We want to understand how the time needed to create a correlation matrix visualization changes as the data size grows.

How does the number of variables affect the work matplotlib does to draw the matrix?

Analyze the time complexity of the following code snippet.

import matplotlib.pyplot as plt
import numpy as np

# Generate random data
np.random.seed(0)
data = np.random.rand(100, 5)  # 100 rows, 5 variables

# Compute correlation matrix
corr = np.corrcoef(data, rowvar=False)

# Plot correlation matrix
plt.imshow(corr, cmap='coolwarm', vmin=-1, vmax=1)
plt.colorbar()
plt.show()

This code creates a correlation matrix from 5 variables and shows it as a colored grid.

Identify the loops, recursion, array traversals that repeat.

• Primary operation: Calculating correlations between each pair of variables.
• How many times: For n variables, correlations are computed for each pair, about n x n times.

As the number of variables increases, the number of pairs grows quickly.

Input Size (n)	Approx. Operations
5	25
10	100
100	10,000

Pattern observation: The operations grow roughly by the square of the number of variables.

Time Complexity: O(n2)

This means if you double the number of variables, the work to compute and draw the matrix roughly quadruples.

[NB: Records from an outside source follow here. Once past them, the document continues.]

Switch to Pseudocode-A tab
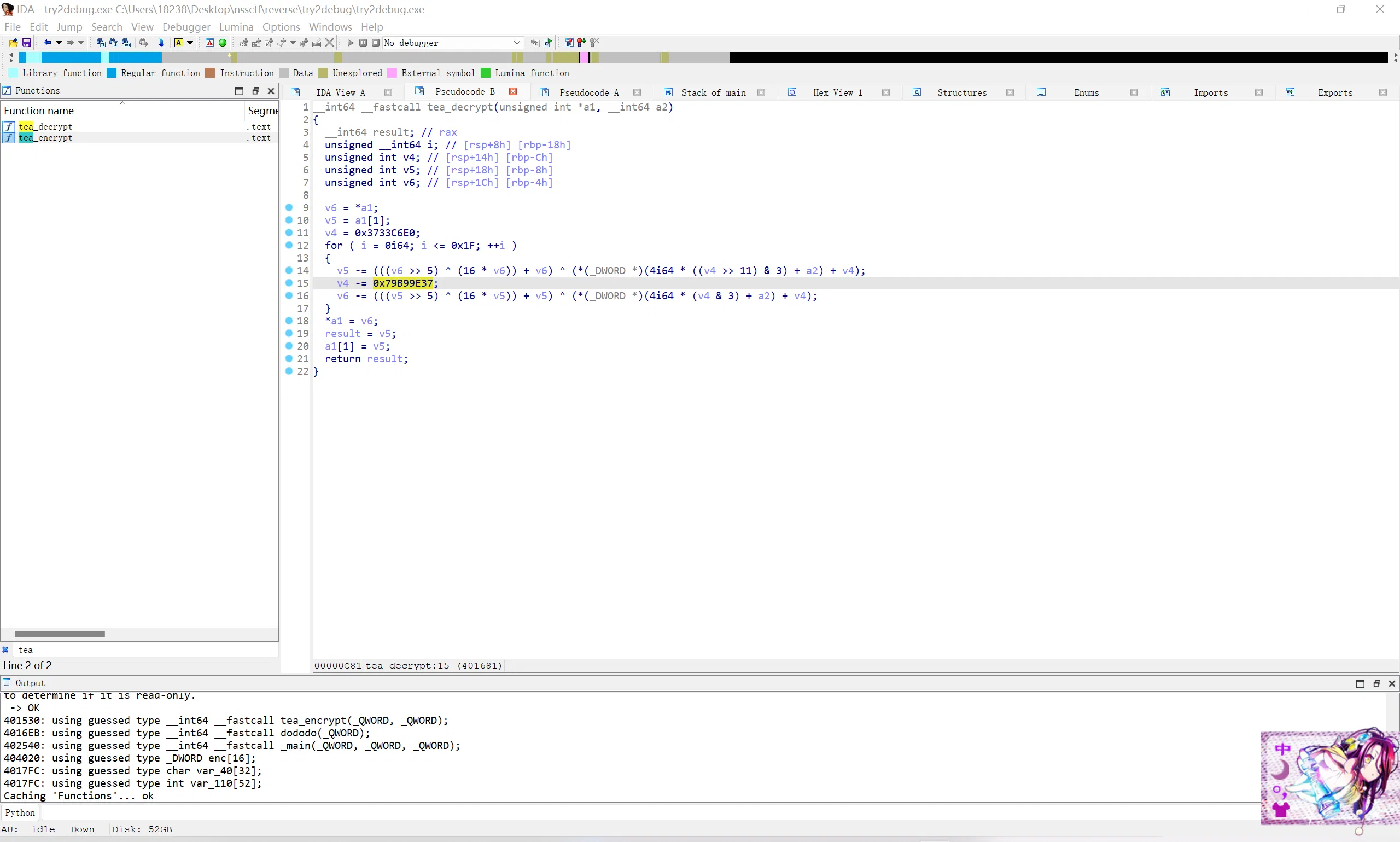This screenshot has width=1400, height=842. pos(590,92)
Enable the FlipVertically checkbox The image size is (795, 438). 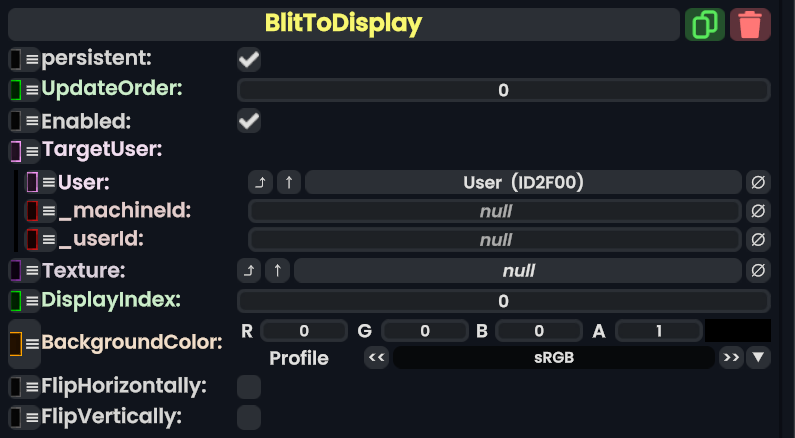pyautogui.click(x=249, y=416)

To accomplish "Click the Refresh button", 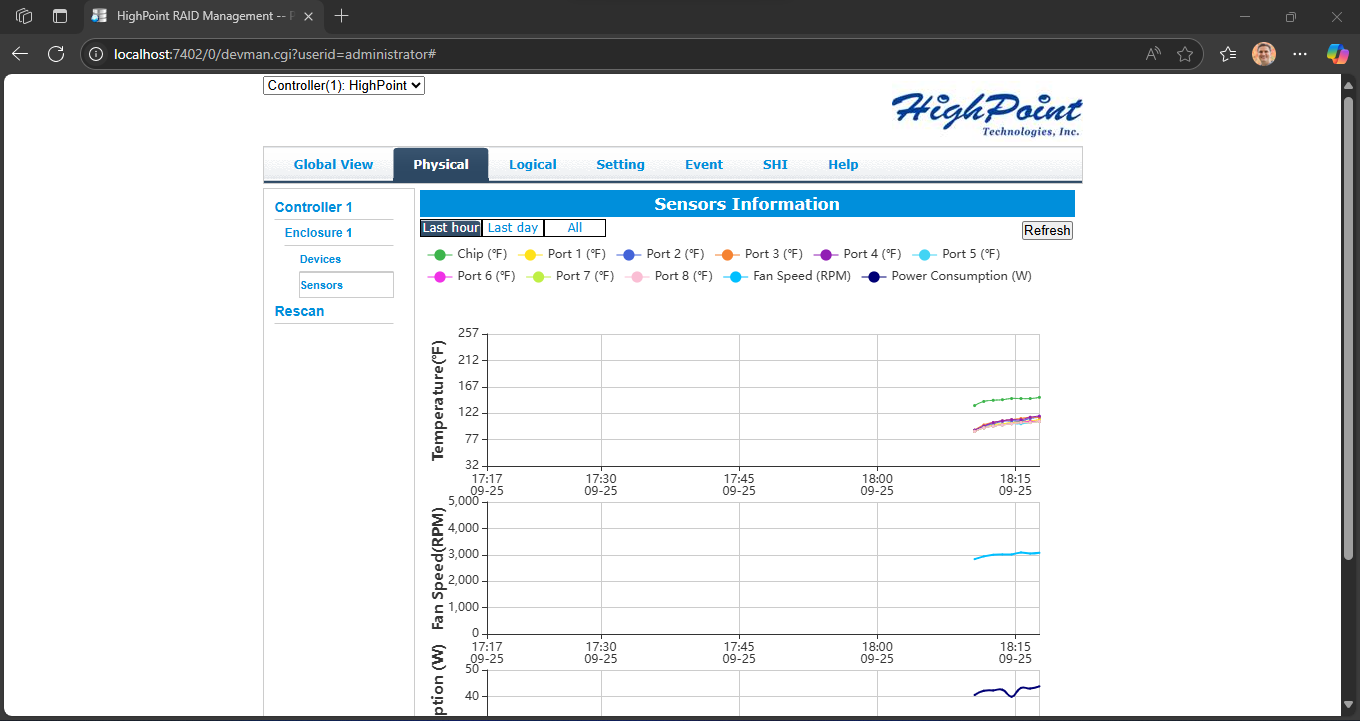I will pyautogui.click(x=1047, y=230).
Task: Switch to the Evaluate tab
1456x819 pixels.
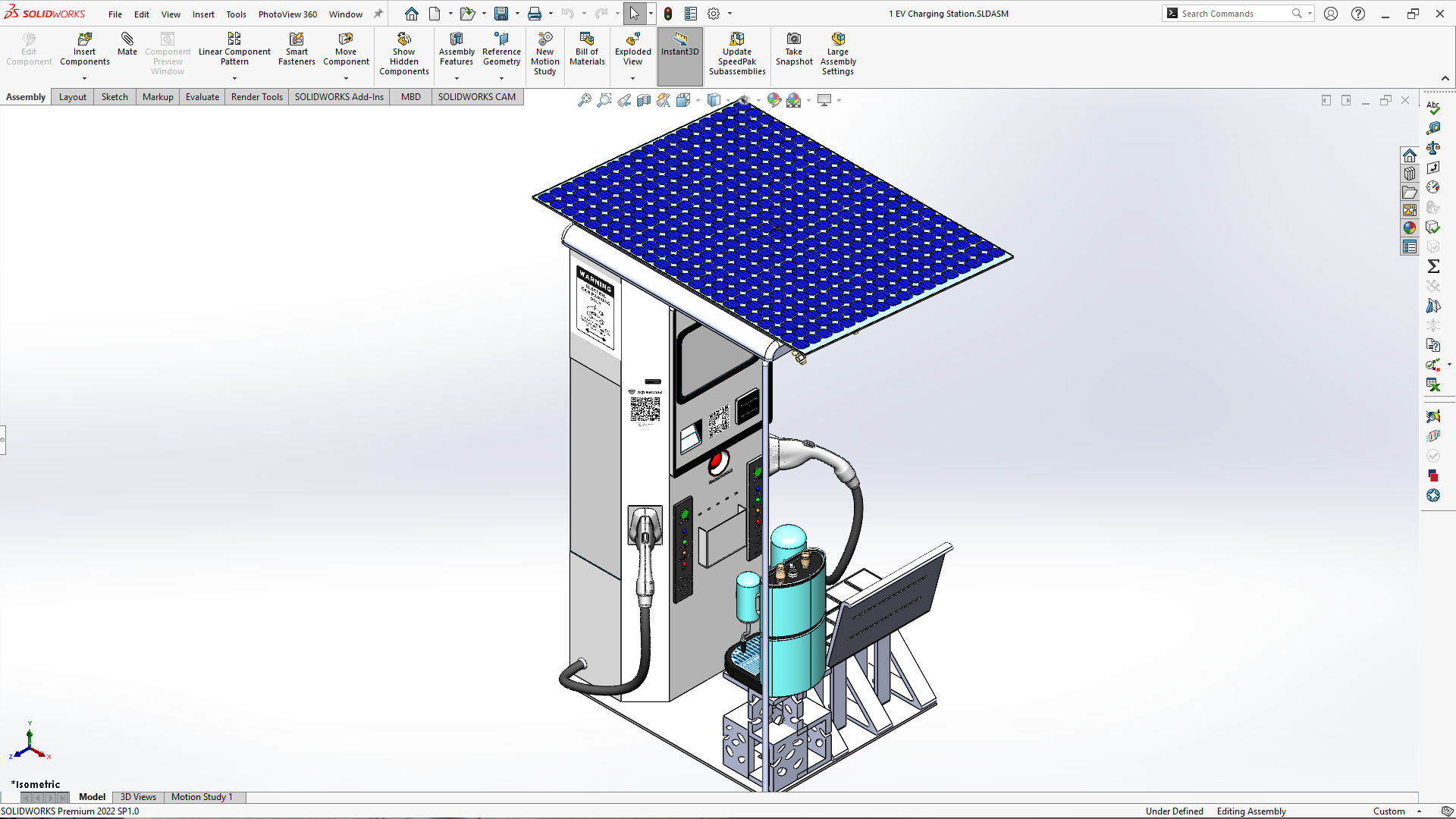Action: pyautogui.click(x=202, y=97)
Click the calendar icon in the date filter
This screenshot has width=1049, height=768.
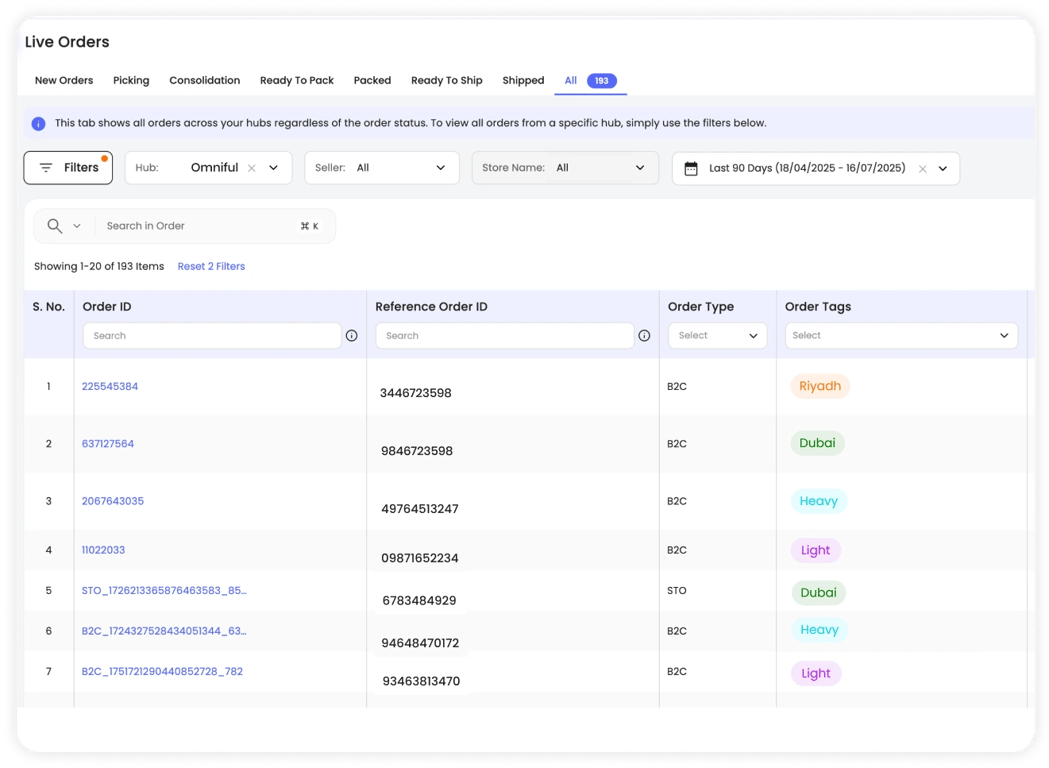pos(690,168)
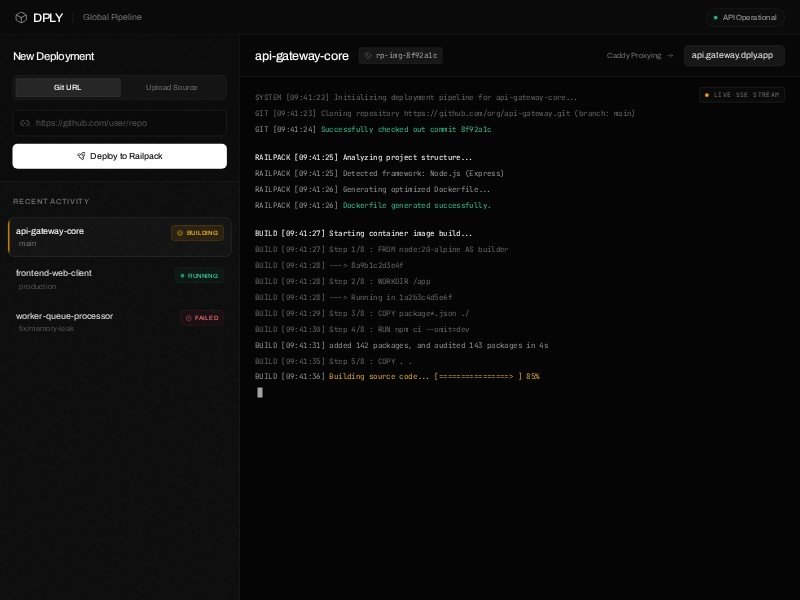Click the link icon in the repo field
The height and width of the screenshot is (600, 800).
25,123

[X] Wrong: "The time to create the correlation matrix grows linearly with the number of variables."

[OK] Correct: Because each variable pairs with every other variable, the number of pairs grows much faster than the number of variables alone.

Understanding how visualization time grows with data size helps you explain performance and scalability clearly in real projects.

"What if we only visualize the upper triangle of the correlation matrix? How would the time complexity change?"